Skip to Content


Estimating Ambiguity

Scrum's story points rapidly turn into a game of Numberwang. What are we actually trying to do there, and can we do it without wasting everyones time?

When working on an “agile” team, one of the key pieces is trying to figure out how many of the things you need to do you think you can do in the next two weeks. One of the more common tools to determine this is called “story points”. Each task that needs to happen is turned into a ticket, and the team sites around and “sizes” the tickets by assigning them a number from the Fibonacci sequence – 1, 2, 3, 5, 8, 13. These numbers are unit-less. This turns into a game of Numberwang pretty quickly.

What are we actually trying to do here, and is there a way to do it that feels less pointless and random? During a recent session of “agile” training I pressed the consultant on the purpose of these numbers. Why are these helpful? We know they are wrong, and will be wrong. We know that small things will be big things, and big things might be small things. How does playing Numberwang on a pile of tickets create helpful estimates for work timelines? Apparently, as long as the ticket sizes are clumped around a median within a standard deviation or two, it doesn’t matter where any ticket falls. They all wash about to about right when you add them up. In other words, the amount time a ticket will take is defined by a probability distribution. And probability distributions are something I know about. Sizing tickets is a random number generator, but one that’s guided into a probability distribution by the teams fingertips-feeling about their work.

If we take a step back and think about what we’re actually trying to model, can we find a different way of doing it?

In a project that is complex, uncertain, and ambiguous, we want to estimate the amount of work units required to achieve an outcome. We don’t have any way of knowing if achieving a particular outcome will require few or many units of work. If we look at all the units of work our each of our previous outcomes took, we can determine their median and the standard distribution of the collection. If our future set of outcomes we would like to realize are similar in scope, complexity, and ambiguity, we can use our probability distribution to estimate how likely any given amount of work it will take to complete them all.

This requires a few changes from the traditional way of modeling this work, but the good news is that none of these changes need any data we don’t already have, and the entire team doesn’t need to participate. We just count up how many work units — defined by contiguous blobs of focused time — a given task consumed on it’s road to completion. We count these by tracking the working days the task was under active development (not waiting around for review or approval or whatever) and counting how many blobs of time we had in each day.

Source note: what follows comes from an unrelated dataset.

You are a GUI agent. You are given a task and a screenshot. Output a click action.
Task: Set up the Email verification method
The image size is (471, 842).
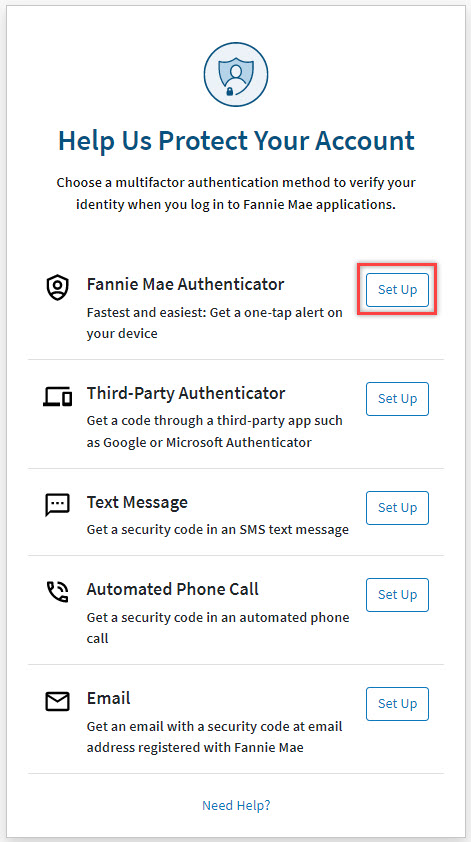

That gives us work units per task. Once we get a goo pile of these, we can calculate the median and standard distributions, and model away. As tasks get done, they add to the total distribution model, further refining it.

This explains the trajectory for many small tasks. The more points of data in a model like this, the smoother the probability function and the more defined the estimates. Having lots of things than can swing a little either direction creates a more predictable distribution (ie, a tighter standard deviation) than a few things than can swing a lot in either direction (ie, a broad standard deviation).

This method operates differently than story points in a couple of key ways — we don’t need to deal with abstract unit-less numbers that only gain relevance to the real world once aggregated into a time period. N story points only makes sense when you know your team averages X story points per sprint. We use real blocks of real time which you can count – if you have holidays or surprise meetings, or get sick, all of that can be counted and make their way into your estimate. It also means that aggregating per time period can happen for any given time period, not just on the classic two week cycle. This also means it doesn’t matter if tasks stretch past the sprint. Messing with the periods won’t mess with the math, since the anchor to reality is not the time periods — it’s the work.

An essential caveat to this approach is that we must not track or count individuals work units. Beyond “these three people together put in 12 blobs of work”, disaggregating work into discrete “who did how many blobs when for what” will only create management pressure to attempt to “optimize” or “improve” numbers that are fundamentally not helpful. Creating comparisons around who did work by looking at metrics misunderstand the fundamental nature of this kind of work and will only encourage bad behaviors that will optimize for defensive project management. This is why tracking your time for hourly billing in client projects sucks so much and burns people out in agency settings. Don’t do it. All we need to know is “this task took n total blobs from start to finish.”

Follow-up; Software Development is Not Normal

Bent Flyvbjerg has done a lot thinking about this, looking at both construction mega-projects like the Olympics and large technology projects. He concludes, and I’ve seen support for this voiced among other experiences engineers (citation needed tho) that software development is a fat-tailed process, where black swan tasks occur far more often than one would expect from a normal probability distribution. The problem with fat-tailed distributions is _they have no standard deviation. This means that generating a distribution to understand how a project might unfold, you are almost certain to be underestimating — and what’s worse, theres no mechanism for generating any certainty for how wrong you are going to be. This tracks with my 10+ years of software development experience.